A Code Of Jewish Ethics: Volume I: You Shall Be Holy, by Joseph Teluskhin
While I wouldn’t consider my reading of this book an example of hate-reading, I read this book knowing that my thoughts on it would be somewhat mixed and complicated. On the one hand, I am deeply critical of the mishnaic approach to God’s law, seeing as it tends to substitute human reasoning for divine lawgiving, and this book is organized in the same format as the Talmud with various chapters and references to non-authoritative rabbis and the like. While I did not know what organization the book had, I knew that the author’s statement that this was a code of Jewish ethics meant that it would engage more with the human religion of Judaism than with the biblical worship I endeavor to follow, although on the positive side there is certainly a great deal of overlap between the two at least. Since I read this book looking to see what a reasonably conservative look at Jewish ethics would be, I came in with curiosity as to whether there would be any worthwhile nuggets for me to examine and found to my pleasure that there was much to think about and much to reflect on and even repent about, and so I consider the reading successful in that regard. I came looking to learn something and I did indeed, and if you come to learn there will likely be something here for you as well.
In terms of this book’s contents, this book consists of 57 short chapters and other material in five larger parts and numerous smaller sub-chapters that take a bit more than 500 pages of reading. Despite the book’s size, its structure does mean that the material flows well, even when the author is writing about material that is obviously meant for Jewish insiders who know (and care) what was said by the Vilna Gaon or Maimonides or one of the figures from the Talmud. After a long set of acknowledgments, the author discusses the task of a lifetime (I) including Judaism’s ethical essence (1) and building character by dealing with free will and human nature (2), developing goodness (3), and knowing ourselves and guarding against our weaknesses (4). The author then discusses basic virtues and vices (II) including the need to judge others fairly (5,6), become a grateful person (7), show good manners and civility (8,9,10), develop common sense (11,12), repent (13,14,15,16,17), properly forgive (18,19), develop humility (20,21,22,23), manage anger (24,25,26,27,28), avoid humiliating others (29,30,31), overcome envy (32,33), and deal with hatred and vengefulness (34,35,36).

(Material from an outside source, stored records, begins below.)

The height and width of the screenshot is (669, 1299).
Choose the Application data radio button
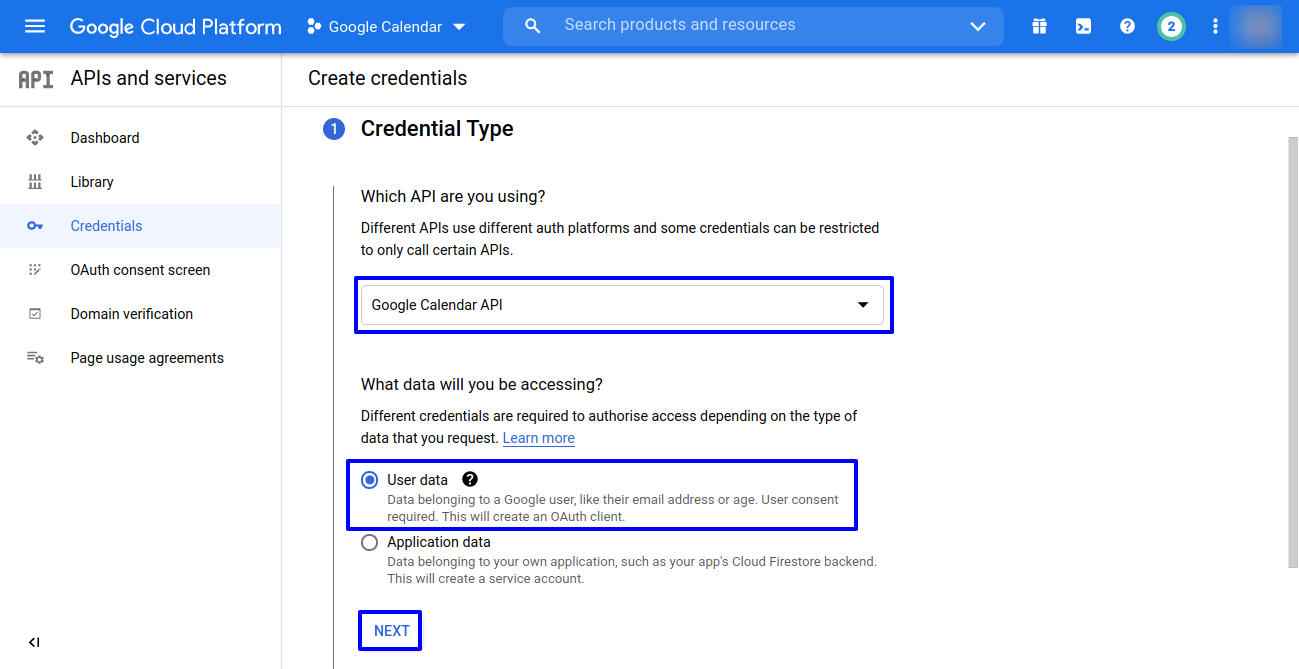coord(370,542)
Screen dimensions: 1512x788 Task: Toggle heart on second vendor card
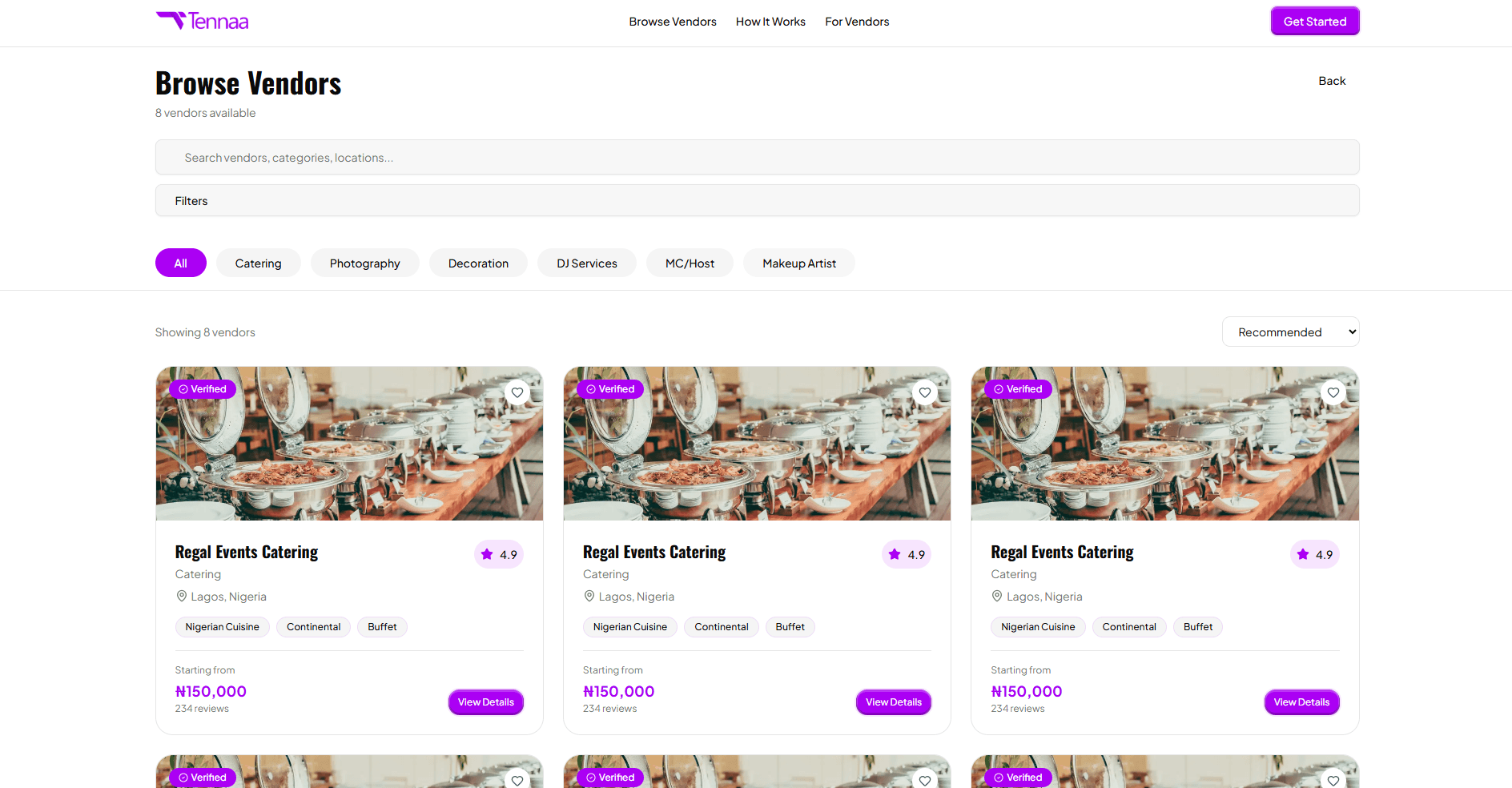925,392
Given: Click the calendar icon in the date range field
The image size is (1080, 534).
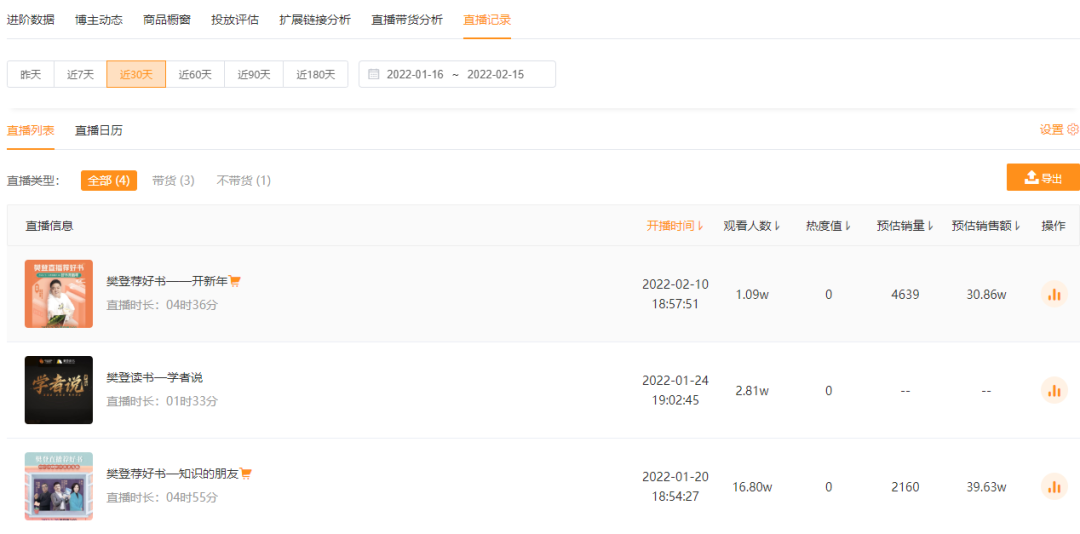Looking at the screenshot, I should (x=374, y=74).
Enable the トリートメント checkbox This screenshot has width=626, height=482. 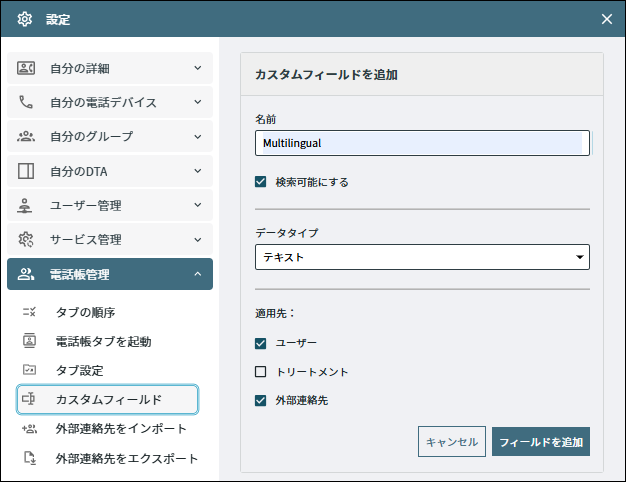(x=260, y=372)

After this the author moves on to dealing with fair speech (III), examining the Jewish laws on the subject (37,38,39,40,41,42,43), examining criticism (44,45,46), and dealing with truth and lies (47,48,49,50). After that there are two brief chapters on living a holy life (IV) as ambassadors for God (51,52), some chapters on God and ethics (V) that involve the relationship between belief in God and personal morality (53,54) and the importance of Torah study (55,56,57) before an appendix looks at the nine most important commandments according to rabbis, including the Sabbath and circumcision.
Is this particular volume worth reading? If you have an interest in applied Jewish ethics, where there is some biblical discussion but a great deal of discussion about Jewish culture and history and tradition, there is a lot to appreciate here. Even if one has ambivalent and complicated views about such matters, there are still a few things one can read here that are worth applying. I particularly appreciated the author’s discussion of embarrassing others as being a sin almost as serious as murdering someone, something which I think ought to be more highly appreciated by those who seek to obey God’s laws, and also thought a great deal about the author’s discussion on the lashon hara–evil tongue–which manifests itself in a variety of discussions concerning gossip, deception, rumors, and related forms of forbidden speech. These are matters I struggle against, and as a book critic, even more often than most people do. I also was pleasantly surprised to share the author’s views concerning permissible lies in scripture, something I may write about at more length if someone wants to hear what I have to say about the subject. The book gave me plenty of food for thought and some areas in life that could probably use a bit more work, and that is a good deal of worth in a book on ethics.